More than 3,400 firefighters and soldiers have battled two dozen wildfires for a second straight day in Portugal, while a government official said he foresaw “great difficulties” in the days ahead.
At least 15 people were reported injured, including one man who was severely burned and five firefighters who were hospitalised. Dozens of people were evacuated from their homes.
Portugal is enduring its worst drought on record and woodland is tinder-dry. Fire officials have placed most of the country on maximum alert.
Temperatures in some areas were forecast to continue above 40 degrees Celsius through the weekend.
Emergency services were stretched to capacity and the government urged businesses to release volunteer firefighters. “We’re going to be up against great difficulties over the coming days,” Internal Administration Minister Antonio Costa told reporters.
Costa said the fires were on a “gigantic scale” and posed an “extremely serious” problem for the emergency services.
A man trapped by flames near Ourem, 120km north of Lisbon, was taken to a hospital with burns on 80 per cent of his body, the national news agency Lusa reported. Several others were treated at the scene for smoke inhalation.
Most of the fires were in dense forests of pine and eucalyptus in northern and central areas of Portugal, the Civil Protection Service said.
Huge smoke clouds prevented planes and helicopters from going up to drop water over the fires in some areas, although more than 800 land vehicles were deployed, authorities said.
☆ ☆ ☆ ☆ ☆
* **Work request A**
Answer these from the Portugal wildfire report above:
(i) How many firefighters and soldiers battled the wildfires?
(ii) Near which place was a man trapped by flames?
(iii) How many land vehicles did authorities deploy?
* **Work request B**
Write a continuation of the Portugal wildfire report, picking up after its final sentence.

* **Data excerpt**
☆ ☆ ☆ ☆ ☆
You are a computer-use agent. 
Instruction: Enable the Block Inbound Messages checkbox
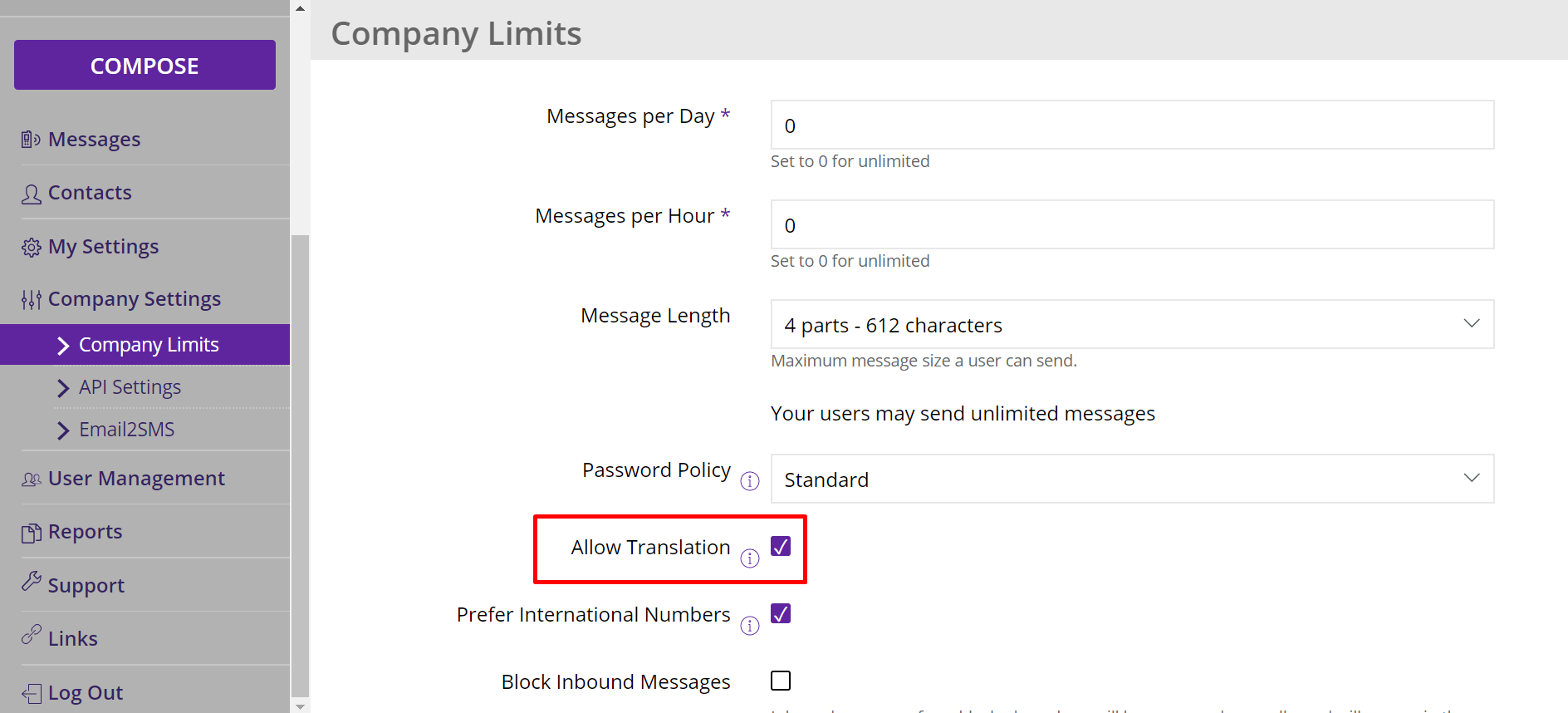click(780, 681)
☆ ☆ ☆ ☆ ☆
* **Response A**
(i) More than 3,400.
(ii) Near Ourem, 120km north of Lisbon.
(iii) More than 800.

* **Response B**
Many firefighting crews did not rest much during the night as they evacuated remote villages threatened by the flames.
The fires also affected public transportation and roadways, with hours of delays reported.
The wildfires have charred more than 68,000 hectares of woodland this year, more than half of it last month, according to the General-Directorate for Forests.
In neighbouring Spain, firefighters managed to bring blazes in the central Toledo and northern Pamplona areas under control early in the day but another major fire continued in the northwestern Bierzo area.
Spain is experiencing its driest summer since record-keeping began in the 1940s and has seen more than 50,000 hectares of woodland ruined by about 5,000 forest fires so far this year.
Last month, a blaze apparently sparked by a barbecue fire killed 11 firefighters and destroyed more than 11,000 hectares of woodland in a nature reserve east of Madrid.